» DATASET EXTRACT:
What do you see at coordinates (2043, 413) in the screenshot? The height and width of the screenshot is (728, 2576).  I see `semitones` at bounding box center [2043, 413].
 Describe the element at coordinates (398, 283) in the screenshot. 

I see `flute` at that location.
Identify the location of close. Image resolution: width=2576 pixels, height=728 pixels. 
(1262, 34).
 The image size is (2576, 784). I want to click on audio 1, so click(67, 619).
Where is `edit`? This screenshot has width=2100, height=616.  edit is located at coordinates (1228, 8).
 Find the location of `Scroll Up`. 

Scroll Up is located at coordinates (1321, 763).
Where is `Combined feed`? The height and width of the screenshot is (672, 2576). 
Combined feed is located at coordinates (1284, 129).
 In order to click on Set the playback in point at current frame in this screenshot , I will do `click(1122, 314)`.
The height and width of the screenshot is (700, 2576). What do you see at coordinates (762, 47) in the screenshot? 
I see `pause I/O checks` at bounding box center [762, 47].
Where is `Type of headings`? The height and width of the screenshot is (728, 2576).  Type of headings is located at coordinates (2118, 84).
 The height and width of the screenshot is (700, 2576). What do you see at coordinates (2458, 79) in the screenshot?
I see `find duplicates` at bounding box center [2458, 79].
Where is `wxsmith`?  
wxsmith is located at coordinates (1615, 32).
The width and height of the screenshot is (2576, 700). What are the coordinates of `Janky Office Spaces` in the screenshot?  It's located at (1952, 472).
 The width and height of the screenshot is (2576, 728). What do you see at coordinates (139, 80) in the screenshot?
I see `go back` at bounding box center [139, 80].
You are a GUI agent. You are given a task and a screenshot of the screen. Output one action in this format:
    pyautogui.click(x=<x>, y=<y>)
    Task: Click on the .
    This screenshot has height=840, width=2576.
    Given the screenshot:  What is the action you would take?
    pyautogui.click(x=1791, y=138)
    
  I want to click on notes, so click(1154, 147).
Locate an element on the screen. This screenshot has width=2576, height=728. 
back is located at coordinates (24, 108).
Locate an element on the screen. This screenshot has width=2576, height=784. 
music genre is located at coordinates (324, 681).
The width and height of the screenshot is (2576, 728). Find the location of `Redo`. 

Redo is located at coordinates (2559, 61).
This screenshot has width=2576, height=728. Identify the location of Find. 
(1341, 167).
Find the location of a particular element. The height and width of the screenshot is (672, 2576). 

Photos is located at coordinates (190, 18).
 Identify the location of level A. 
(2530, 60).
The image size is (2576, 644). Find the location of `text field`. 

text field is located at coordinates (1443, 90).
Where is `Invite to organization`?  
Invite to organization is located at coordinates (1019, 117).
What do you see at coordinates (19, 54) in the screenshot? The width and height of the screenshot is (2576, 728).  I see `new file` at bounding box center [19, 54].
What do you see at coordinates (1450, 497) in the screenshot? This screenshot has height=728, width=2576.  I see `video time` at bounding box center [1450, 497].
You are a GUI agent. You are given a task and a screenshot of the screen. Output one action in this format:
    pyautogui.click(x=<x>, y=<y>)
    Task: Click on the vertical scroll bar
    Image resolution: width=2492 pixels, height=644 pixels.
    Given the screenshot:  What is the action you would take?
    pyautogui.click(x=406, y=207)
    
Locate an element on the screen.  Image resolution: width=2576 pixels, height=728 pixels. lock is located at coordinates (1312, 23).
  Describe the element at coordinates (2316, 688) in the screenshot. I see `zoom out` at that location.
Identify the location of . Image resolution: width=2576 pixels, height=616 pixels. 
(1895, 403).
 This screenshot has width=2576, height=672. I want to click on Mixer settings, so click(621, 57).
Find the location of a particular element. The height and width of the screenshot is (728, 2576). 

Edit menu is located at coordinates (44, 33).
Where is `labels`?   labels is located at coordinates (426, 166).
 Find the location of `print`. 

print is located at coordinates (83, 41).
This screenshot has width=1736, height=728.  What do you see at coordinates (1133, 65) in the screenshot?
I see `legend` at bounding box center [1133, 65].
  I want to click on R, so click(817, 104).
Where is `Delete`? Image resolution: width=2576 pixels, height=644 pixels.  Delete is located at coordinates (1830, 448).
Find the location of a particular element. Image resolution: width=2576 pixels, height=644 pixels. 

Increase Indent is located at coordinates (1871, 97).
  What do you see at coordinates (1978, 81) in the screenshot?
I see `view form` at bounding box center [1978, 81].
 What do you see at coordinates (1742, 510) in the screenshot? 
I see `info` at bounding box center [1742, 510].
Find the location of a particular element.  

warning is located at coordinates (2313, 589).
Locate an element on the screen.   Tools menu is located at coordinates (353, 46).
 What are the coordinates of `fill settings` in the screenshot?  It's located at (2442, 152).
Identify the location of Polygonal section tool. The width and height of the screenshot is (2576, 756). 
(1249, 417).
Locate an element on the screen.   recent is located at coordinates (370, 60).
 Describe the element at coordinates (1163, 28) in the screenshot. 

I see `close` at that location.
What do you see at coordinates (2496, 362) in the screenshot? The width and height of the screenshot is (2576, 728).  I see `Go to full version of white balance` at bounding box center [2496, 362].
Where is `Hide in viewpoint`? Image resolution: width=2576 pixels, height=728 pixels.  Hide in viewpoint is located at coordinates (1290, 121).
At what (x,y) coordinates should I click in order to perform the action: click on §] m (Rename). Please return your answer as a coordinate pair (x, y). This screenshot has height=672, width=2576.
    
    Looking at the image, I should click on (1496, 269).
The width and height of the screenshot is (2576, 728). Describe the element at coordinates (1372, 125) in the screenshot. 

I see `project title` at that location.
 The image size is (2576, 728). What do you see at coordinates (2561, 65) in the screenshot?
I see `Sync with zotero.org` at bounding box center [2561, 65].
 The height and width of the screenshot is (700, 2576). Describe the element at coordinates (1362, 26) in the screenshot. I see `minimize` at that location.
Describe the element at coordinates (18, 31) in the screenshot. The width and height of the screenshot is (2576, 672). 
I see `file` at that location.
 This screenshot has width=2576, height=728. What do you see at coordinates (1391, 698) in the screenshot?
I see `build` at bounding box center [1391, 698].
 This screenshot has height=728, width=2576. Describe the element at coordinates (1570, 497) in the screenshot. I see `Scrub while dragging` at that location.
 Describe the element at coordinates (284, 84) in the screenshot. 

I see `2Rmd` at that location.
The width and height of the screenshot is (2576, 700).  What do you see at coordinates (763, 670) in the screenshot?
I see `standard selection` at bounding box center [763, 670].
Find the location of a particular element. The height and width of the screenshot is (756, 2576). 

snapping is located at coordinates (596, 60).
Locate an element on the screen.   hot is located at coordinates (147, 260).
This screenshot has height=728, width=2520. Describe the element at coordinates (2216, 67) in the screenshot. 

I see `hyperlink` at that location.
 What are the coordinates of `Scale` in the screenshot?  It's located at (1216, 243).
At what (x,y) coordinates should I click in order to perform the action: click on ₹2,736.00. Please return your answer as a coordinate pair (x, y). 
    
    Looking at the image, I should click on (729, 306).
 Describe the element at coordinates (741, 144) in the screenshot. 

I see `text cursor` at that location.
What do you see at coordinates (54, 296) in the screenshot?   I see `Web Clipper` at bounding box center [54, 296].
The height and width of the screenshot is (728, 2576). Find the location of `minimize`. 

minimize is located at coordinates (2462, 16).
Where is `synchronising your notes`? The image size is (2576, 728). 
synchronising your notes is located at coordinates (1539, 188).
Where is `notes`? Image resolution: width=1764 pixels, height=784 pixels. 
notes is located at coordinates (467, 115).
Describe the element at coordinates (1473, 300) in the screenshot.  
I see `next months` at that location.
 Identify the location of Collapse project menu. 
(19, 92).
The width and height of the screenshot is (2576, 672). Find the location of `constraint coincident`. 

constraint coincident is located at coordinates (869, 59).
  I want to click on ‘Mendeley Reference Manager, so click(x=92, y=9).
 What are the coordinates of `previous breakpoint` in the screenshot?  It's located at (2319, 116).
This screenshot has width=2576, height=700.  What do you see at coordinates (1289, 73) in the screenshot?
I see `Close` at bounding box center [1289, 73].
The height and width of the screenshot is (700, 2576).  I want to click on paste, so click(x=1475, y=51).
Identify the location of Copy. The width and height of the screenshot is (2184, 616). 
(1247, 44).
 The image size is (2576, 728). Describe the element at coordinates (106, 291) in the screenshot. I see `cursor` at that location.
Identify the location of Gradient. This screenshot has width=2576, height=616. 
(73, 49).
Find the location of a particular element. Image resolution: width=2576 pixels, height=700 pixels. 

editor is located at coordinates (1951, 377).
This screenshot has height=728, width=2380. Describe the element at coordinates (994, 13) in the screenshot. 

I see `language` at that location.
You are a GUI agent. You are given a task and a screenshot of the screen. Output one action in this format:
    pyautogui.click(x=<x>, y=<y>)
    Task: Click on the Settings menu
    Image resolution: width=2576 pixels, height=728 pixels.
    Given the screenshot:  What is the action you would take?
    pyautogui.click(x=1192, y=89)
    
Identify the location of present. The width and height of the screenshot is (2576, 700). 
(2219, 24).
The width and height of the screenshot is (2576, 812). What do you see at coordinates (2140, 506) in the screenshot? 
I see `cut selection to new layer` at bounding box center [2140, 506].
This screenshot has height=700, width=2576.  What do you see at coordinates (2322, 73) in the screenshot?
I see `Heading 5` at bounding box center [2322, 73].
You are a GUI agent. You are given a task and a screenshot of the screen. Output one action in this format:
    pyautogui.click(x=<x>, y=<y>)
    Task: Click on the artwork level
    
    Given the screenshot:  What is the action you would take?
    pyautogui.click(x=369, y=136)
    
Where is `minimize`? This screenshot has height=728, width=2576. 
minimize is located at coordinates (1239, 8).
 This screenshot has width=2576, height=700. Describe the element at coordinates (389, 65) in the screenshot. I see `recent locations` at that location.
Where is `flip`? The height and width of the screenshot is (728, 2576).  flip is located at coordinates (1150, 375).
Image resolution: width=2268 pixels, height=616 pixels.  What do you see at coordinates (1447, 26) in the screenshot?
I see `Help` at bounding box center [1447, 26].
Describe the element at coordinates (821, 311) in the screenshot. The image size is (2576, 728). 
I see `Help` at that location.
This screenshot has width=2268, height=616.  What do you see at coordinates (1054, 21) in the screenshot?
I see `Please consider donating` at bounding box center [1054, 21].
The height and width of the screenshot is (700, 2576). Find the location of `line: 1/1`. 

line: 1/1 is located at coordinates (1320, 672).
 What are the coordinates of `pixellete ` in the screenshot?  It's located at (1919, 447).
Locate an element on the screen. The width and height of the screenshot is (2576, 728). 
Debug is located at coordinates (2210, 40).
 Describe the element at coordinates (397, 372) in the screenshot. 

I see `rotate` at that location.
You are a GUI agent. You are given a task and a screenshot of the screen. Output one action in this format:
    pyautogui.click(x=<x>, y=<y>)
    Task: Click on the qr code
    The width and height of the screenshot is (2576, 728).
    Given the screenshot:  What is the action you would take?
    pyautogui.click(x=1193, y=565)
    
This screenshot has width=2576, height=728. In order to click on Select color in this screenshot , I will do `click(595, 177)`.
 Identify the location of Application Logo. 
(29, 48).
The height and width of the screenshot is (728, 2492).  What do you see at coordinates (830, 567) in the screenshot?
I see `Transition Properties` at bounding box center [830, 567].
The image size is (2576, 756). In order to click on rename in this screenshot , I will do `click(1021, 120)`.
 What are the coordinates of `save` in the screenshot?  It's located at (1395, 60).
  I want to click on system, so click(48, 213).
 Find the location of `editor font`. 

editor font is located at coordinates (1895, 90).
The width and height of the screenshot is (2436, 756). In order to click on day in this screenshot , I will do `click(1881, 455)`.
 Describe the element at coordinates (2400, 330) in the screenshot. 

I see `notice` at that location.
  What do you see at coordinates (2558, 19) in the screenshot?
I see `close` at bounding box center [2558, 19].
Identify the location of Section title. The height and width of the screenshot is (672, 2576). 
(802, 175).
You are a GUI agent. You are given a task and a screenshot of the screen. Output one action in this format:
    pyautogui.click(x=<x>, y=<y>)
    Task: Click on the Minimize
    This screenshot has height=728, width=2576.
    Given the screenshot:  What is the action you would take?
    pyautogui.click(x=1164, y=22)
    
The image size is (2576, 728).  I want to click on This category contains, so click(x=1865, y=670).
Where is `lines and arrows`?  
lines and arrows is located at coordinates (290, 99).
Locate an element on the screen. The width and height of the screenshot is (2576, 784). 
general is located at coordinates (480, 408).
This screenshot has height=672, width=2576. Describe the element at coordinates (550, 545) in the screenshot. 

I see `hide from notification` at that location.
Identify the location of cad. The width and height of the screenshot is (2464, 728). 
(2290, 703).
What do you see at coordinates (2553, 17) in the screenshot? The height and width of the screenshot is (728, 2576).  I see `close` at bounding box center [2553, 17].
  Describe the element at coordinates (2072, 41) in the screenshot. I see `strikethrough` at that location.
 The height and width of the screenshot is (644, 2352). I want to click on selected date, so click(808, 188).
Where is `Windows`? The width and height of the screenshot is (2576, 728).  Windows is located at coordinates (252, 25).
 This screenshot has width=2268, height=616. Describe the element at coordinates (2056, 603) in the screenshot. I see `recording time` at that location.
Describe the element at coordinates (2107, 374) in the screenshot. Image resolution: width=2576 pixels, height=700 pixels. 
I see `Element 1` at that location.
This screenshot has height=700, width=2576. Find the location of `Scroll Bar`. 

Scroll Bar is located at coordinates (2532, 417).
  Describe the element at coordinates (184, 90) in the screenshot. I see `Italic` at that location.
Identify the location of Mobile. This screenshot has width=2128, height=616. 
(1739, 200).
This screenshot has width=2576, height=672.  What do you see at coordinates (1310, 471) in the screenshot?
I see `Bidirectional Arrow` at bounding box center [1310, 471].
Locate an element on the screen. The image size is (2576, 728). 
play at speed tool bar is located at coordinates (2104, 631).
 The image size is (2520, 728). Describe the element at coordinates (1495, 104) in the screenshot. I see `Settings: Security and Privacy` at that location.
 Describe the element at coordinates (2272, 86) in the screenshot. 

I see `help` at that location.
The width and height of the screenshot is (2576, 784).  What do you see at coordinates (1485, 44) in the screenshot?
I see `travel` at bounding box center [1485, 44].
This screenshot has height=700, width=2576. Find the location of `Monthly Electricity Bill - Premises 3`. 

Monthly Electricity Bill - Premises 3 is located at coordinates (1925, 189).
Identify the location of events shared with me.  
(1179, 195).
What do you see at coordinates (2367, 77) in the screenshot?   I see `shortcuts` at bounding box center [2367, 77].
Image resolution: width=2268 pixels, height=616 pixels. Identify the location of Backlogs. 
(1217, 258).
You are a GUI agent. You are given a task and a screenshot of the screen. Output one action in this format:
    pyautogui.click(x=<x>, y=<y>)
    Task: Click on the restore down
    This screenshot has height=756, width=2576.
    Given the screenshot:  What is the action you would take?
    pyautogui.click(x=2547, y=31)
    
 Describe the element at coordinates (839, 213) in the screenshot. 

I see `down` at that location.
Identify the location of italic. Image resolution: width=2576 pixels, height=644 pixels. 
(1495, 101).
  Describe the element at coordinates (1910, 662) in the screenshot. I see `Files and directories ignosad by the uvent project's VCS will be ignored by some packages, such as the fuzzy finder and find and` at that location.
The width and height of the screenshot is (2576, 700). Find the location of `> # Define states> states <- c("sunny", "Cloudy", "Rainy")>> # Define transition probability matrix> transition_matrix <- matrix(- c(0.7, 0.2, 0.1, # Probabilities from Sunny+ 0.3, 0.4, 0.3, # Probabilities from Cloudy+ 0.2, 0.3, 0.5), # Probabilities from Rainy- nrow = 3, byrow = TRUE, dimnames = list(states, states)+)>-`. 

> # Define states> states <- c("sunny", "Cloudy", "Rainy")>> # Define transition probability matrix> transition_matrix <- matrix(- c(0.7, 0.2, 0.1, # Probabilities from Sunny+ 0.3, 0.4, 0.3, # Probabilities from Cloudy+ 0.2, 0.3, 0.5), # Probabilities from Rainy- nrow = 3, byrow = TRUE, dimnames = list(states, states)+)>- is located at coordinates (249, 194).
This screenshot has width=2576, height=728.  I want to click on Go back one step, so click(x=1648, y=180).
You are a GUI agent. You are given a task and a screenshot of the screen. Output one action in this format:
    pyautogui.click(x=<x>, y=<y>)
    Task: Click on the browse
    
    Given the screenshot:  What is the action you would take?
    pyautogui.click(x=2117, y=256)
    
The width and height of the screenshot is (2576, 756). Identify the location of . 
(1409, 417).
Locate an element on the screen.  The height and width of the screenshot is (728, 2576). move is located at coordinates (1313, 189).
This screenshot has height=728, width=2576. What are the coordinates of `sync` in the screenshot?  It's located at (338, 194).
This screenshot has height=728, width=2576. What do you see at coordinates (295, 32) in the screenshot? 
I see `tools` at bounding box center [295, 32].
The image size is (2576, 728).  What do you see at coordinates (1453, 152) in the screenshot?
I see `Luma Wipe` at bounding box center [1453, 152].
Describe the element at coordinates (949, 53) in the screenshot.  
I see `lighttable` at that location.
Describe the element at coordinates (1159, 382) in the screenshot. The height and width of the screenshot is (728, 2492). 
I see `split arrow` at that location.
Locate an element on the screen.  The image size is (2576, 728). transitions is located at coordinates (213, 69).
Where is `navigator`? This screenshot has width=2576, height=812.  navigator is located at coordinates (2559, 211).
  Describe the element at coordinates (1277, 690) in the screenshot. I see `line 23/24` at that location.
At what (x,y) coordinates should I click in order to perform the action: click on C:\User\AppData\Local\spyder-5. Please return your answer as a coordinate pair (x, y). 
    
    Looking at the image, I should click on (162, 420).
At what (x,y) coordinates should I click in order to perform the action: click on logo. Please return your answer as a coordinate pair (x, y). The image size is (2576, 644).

» PROBLEM STATEMENT: Lay out the material from the line with "This screenshot has height=728, width=2576. What do" through the line with "coordinates (213, 69)." as a Markdown table, skipping blank lines. Use a "Row" column for the row number and a "Line" column for each line.

» EXERCISE RESULT:
| Row | Line |
|---|---|
| 1 | This screenshot has height=728, width=2576. What do you see at coordinates (295, 32) in the screenshot?  |
| 2 | I see `tools` at bounding box center [295, 32]. |
| 3 | The image size is (2576, 728).  What do you see at coordinates (1453, 152) in the screenshot? |
| 4 | I see `Luma Wipe` at bounding box center [1453, 152]. |
| 5 | Describe the element at coordinates (949, 53) in the screenshot.   |
| 6 | I see `lighttable` at that location. |
| 7 | Describe the element at coordinates (1159, 382) in the screenshot. The height and width of the screenshot is (728, 2492).  |
| 8 | I see `split arrow` at that location. |
| 9 | Locate an element on the screen.  The image size is (2576, 728). transitions is located at coordinates (213, 69). |